A verbatim copy of the lines from the one with "The height and width of the screenshot is (731, 544)." through the final line below is required; print it and nothing else.

• SUPPLIED DATA:
────────
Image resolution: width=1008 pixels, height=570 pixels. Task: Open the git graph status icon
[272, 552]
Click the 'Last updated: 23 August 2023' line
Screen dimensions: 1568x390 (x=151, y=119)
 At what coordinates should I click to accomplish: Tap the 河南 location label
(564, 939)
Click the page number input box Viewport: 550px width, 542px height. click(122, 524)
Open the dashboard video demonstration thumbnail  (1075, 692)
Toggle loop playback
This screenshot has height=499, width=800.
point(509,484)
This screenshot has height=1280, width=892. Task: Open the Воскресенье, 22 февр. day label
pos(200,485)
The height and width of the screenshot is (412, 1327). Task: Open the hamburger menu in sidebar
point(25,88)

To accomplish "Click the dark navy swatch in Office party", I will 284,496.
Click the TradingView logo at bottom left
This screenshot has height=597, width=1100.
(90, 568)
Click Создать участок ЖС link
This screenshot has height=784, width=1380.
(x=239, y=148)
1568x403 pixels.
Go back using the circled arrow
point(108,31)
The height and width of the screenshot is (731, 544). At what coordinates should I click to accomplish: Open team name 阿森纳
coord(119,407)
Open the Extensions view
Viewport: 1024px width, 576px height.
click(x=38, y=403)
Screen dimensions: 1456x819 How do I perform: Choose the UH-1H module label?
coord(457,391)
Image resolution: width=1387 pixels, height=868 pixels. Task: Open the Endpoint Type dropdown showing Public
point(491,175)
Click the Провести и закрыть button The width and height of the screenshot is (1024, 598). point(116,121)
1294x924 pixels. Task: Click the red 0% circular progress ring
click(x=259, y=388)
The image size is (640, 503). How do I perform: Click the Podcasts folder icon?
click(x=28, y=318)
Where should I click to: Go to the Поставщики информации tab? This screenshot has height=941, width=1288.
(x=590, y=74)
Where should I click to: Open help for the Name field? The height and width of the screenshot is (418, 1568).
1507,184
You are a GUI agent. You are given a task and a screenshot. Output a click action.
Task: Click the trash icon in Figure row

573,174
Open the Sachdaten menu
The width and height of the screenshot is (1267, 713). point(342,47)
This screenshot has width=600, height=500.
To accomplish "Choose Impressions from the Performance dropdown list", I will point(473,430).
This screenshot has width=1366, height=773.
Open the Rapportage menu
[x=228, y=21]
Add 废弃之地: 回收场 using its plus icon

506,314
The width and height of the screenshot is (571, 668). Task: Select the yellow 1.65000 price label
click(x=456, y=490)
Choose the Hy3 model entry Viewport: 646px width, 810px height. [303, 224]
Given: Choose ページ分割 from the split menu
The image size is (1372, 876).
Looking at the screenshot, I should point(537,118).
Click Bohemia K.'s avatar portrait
────────
• ANSWER FOR THIS EXERCISE:
The height and width of the screenshot is (731, 544). At what coordinates should I click to accomplish: Open team name 阿森纳
coord(119,407)
Open the Extensions view
Viewport: 1024px width, 576px height.
click(x=38, y=403)
Screen dimensions: 1456x819 How do I perform: Choose the UH-1H module label?
coord(457,391)
Image resolution: width=1387 pixels, height=868 pixels. Task: Open the Endpoint Type dropdown showing Public
point(491,175)
Click the Провести и закрыть button The width and height of the screenshot is (1024, 598). point(116,121)
1294x924 pixels. Task: Click the red 0% circular progress ring
click(x=259, y=388)
The image size is (640, 503). How do I perform: Click the Podcasts folder icon?
click(x=28, y=318)
Where should I click to: Go to the Поставщики информации tab? This screenshot has height=941, width=1288.
(x=590, y=74)
Where should I click to: Open help for the Name field? The height and width of the screenshot is (418, 1568).
1507,184
You are a GUI agent. You are given a task and a screenshot. Output a click action.
Task: Click the trash icon in Figure row

573,174
Open the Sachdaten menu
The width and height of the screenshot is (1267, 713). point(342,47)
This screenshot has width=600, height=500.
To accomplish "Choose Impressions from the Performance dropdown list", I will point(473,430).
This screenshot has width=1366, height=773.
Open the Rapportage menu
[x=228, y=21]
Add 废弃之地: 回收场 using its plus icon

506,314
The width and height of the screenshot is (571, 668). Task: Select the yellow 1.65000 price label
click(x=456, y=490)
Choose the Hy3 model entry Viewport: 646px width, 810px height. [303, 224]
Given: Choose ページ分割 from the split menu
The image size is (1372, 876).
Looking at the screenshot, I should point(537,118).
Click Bohemia K.'s avatar portrait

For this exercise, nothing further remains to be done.